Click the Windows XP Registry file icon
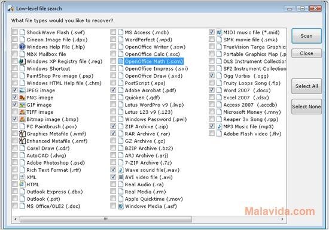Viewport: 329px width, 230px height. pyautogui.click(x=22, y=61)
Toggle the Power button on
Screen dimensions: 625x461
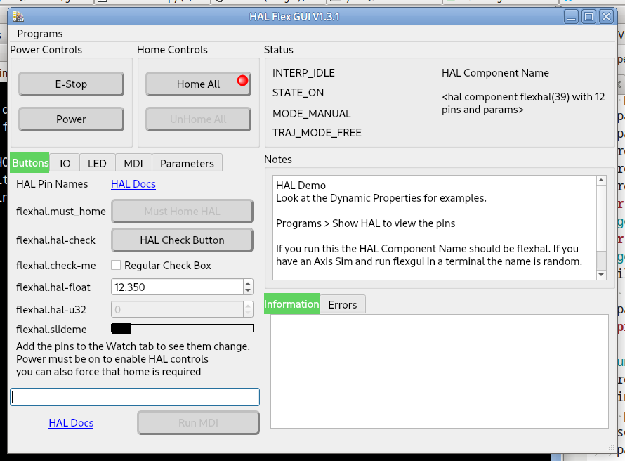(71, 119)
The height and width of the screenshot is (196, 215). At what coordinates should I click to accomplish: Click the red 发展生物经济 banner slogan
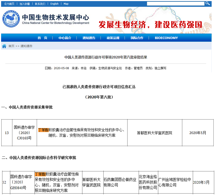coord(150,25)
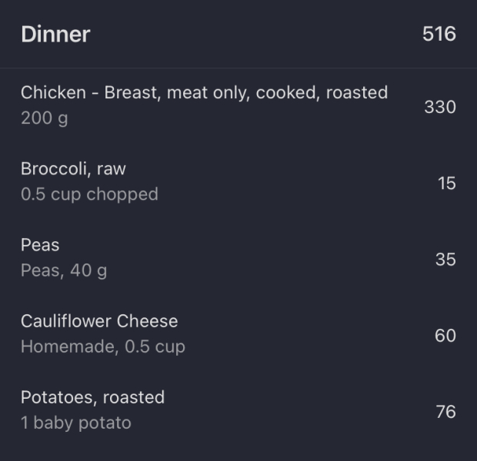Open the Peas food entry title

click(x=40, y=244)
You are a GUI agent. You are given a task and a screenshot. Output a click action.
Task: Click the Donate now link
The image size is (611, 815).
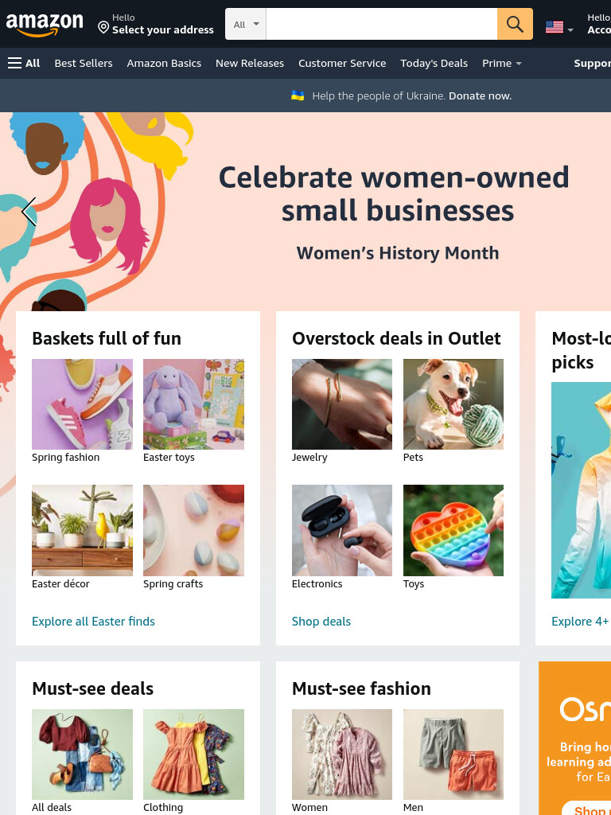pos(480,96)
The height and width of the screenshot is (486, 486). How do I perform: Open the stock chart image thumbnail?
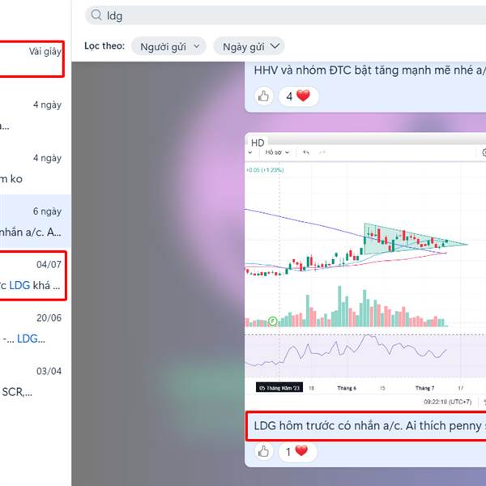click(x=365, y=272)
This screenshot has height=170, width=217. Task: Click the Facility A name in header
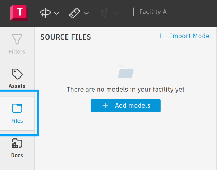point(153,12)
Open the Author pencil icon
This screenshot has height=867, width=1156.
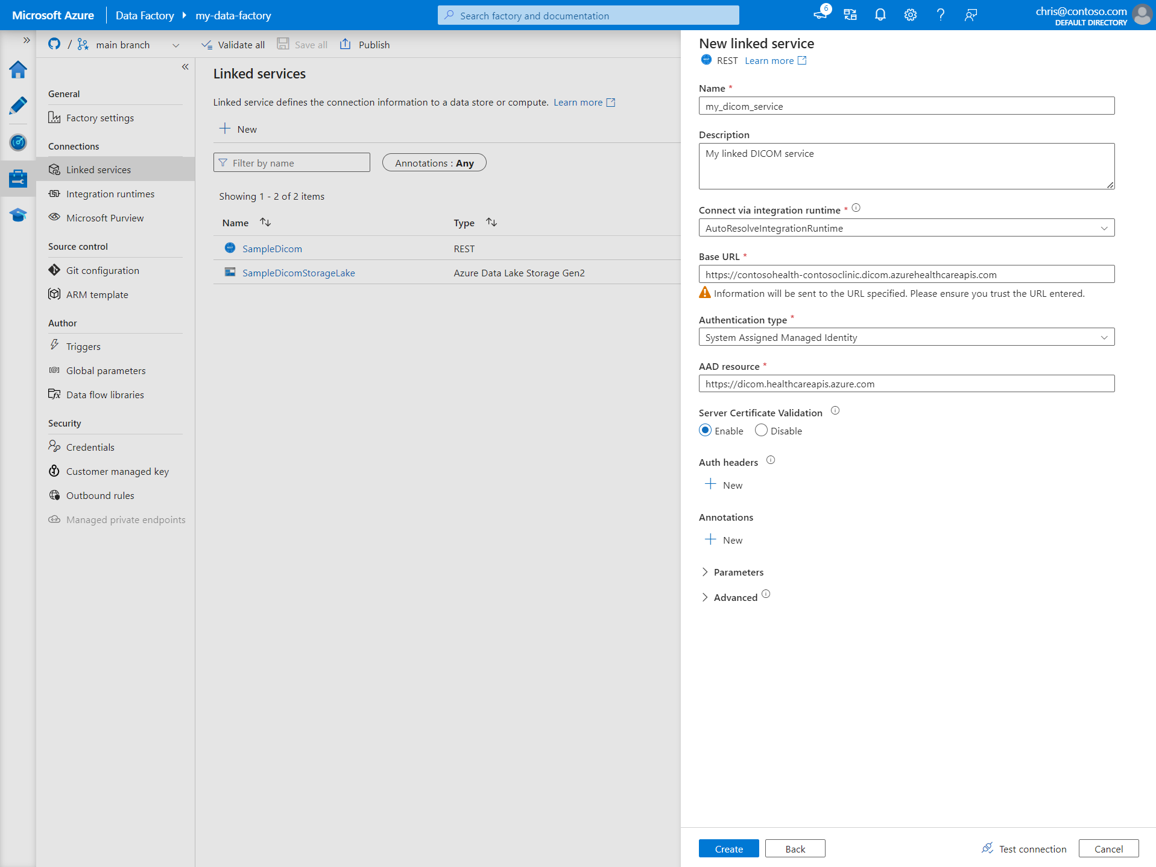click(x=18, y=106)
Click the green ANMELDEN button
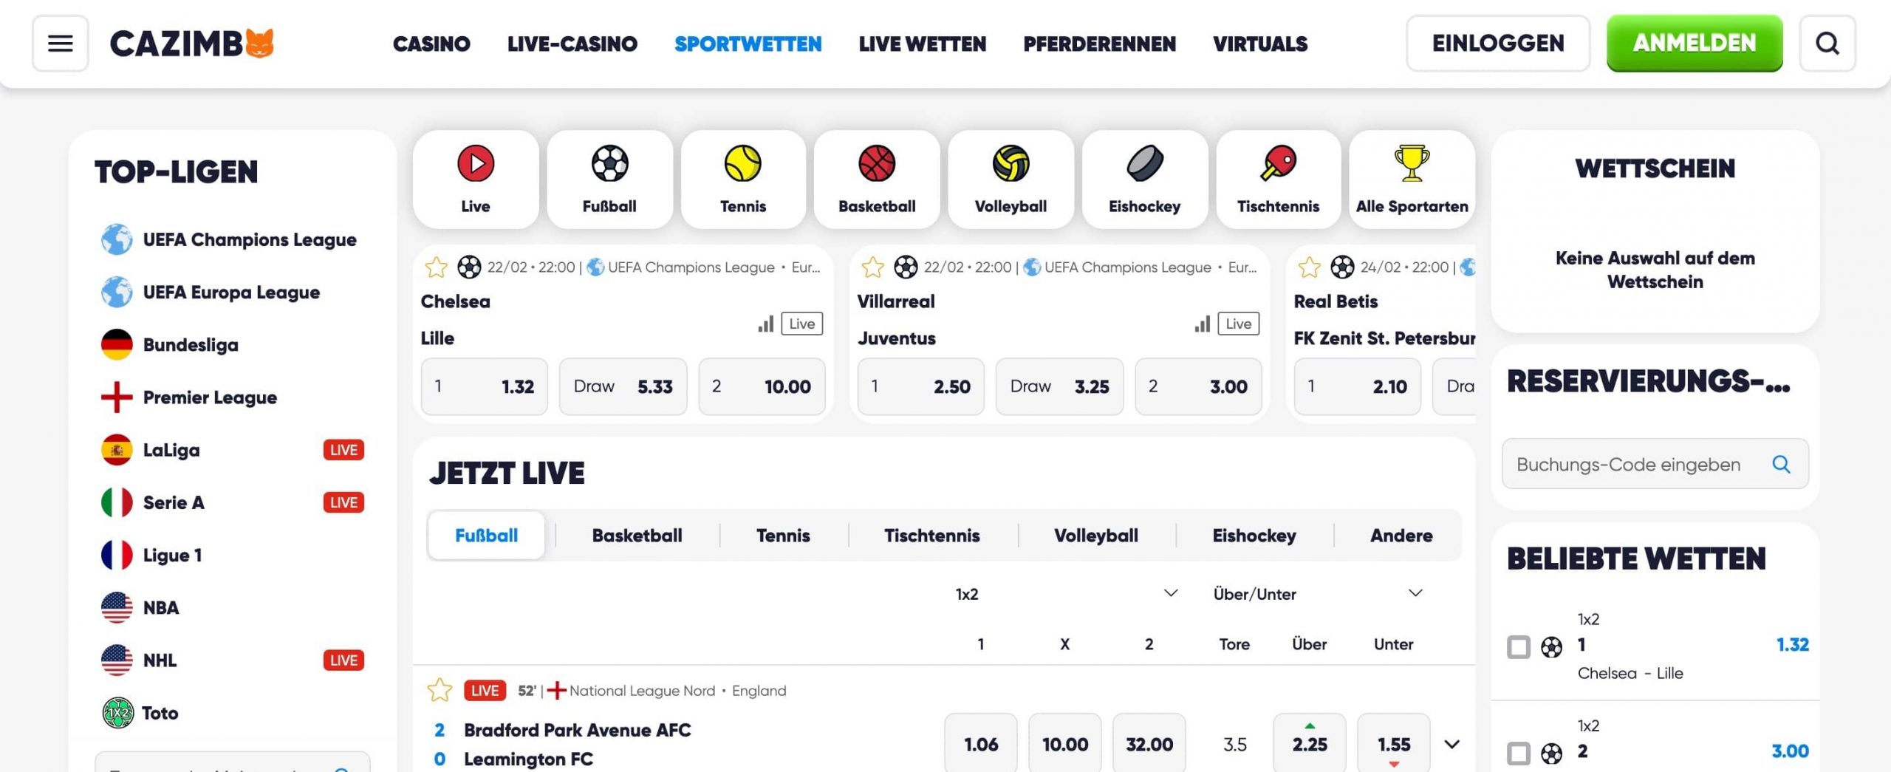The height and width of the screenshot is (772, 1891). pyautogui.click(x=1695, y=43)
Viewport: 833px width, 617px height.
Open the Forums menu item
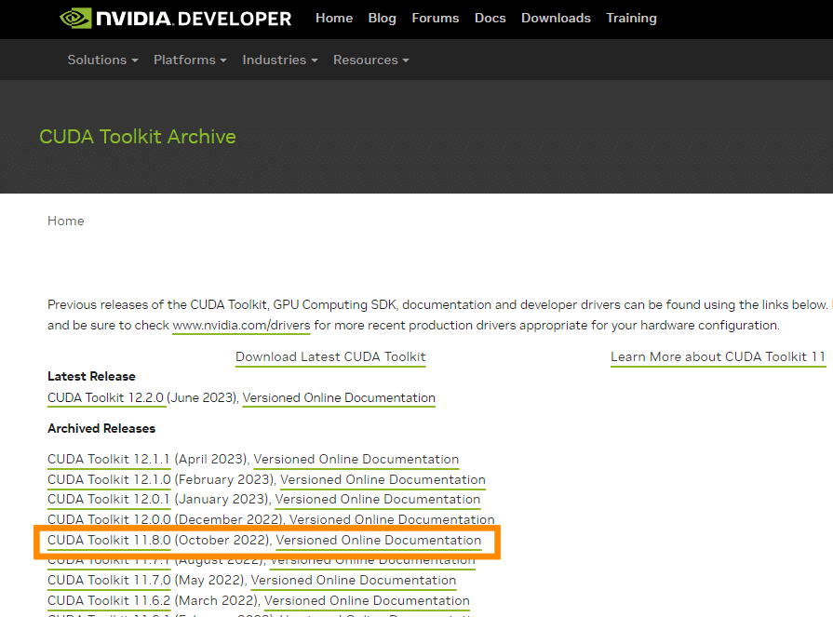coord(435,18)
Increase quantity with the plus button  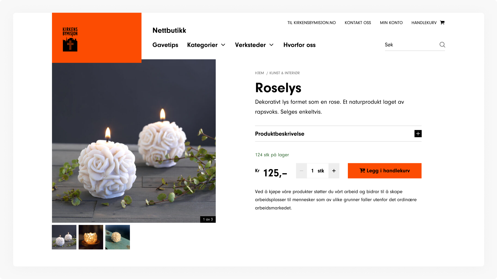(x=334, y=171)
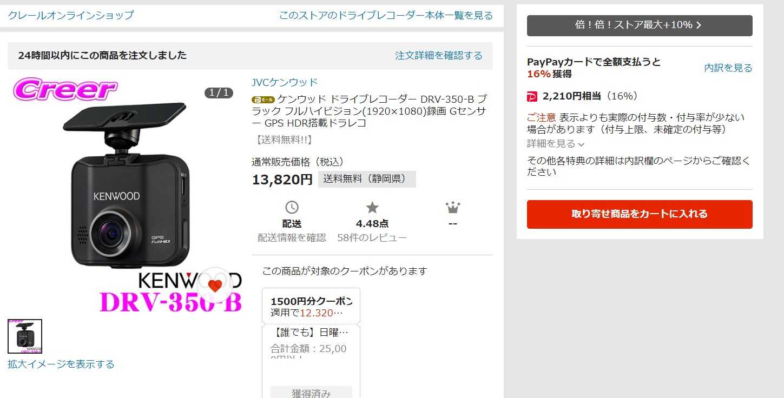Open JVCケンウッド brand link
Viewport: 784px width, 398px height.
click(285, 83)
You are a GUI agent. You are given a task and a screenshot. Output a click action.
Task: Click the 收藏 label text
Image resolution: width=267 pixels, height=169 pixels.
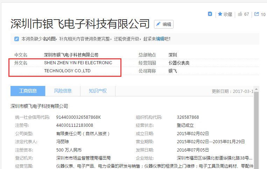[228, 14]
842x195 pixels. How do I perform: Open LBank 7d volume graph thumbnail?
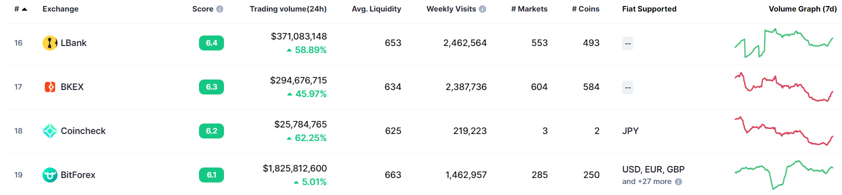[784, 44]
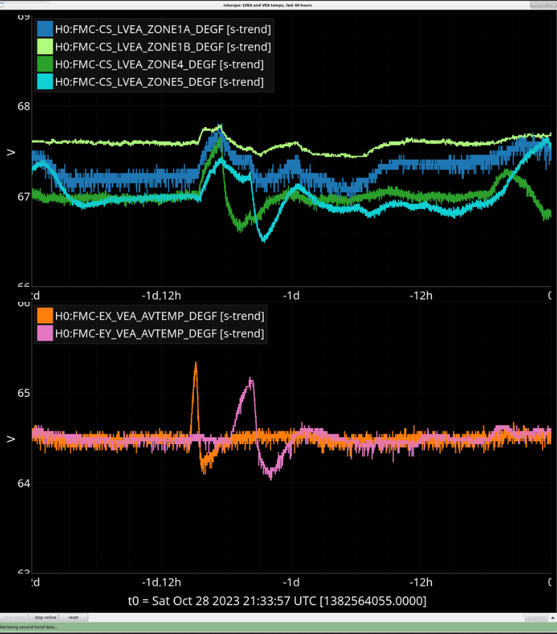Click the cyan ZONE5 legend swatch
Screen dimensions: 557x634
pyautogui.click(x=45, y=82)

[Assignment] Output exactly those lines of the data above that run from the line with "Task: Click the Donate now link" up to and including the line with "Open the Author pencil icon". No pictures go in.

[Answer box]
Task: Click the Donate now link
The image size is (611, 815).
pos(480,96)
The height and width of the screenshot is (486, 486). How do I perform: Open the stock chart image thumbnail?
click(x=365, y=272)
This screenshot has height=170, width=217. Task: Click the Facility A name in header
point(153,12)
Open the Author pencil icon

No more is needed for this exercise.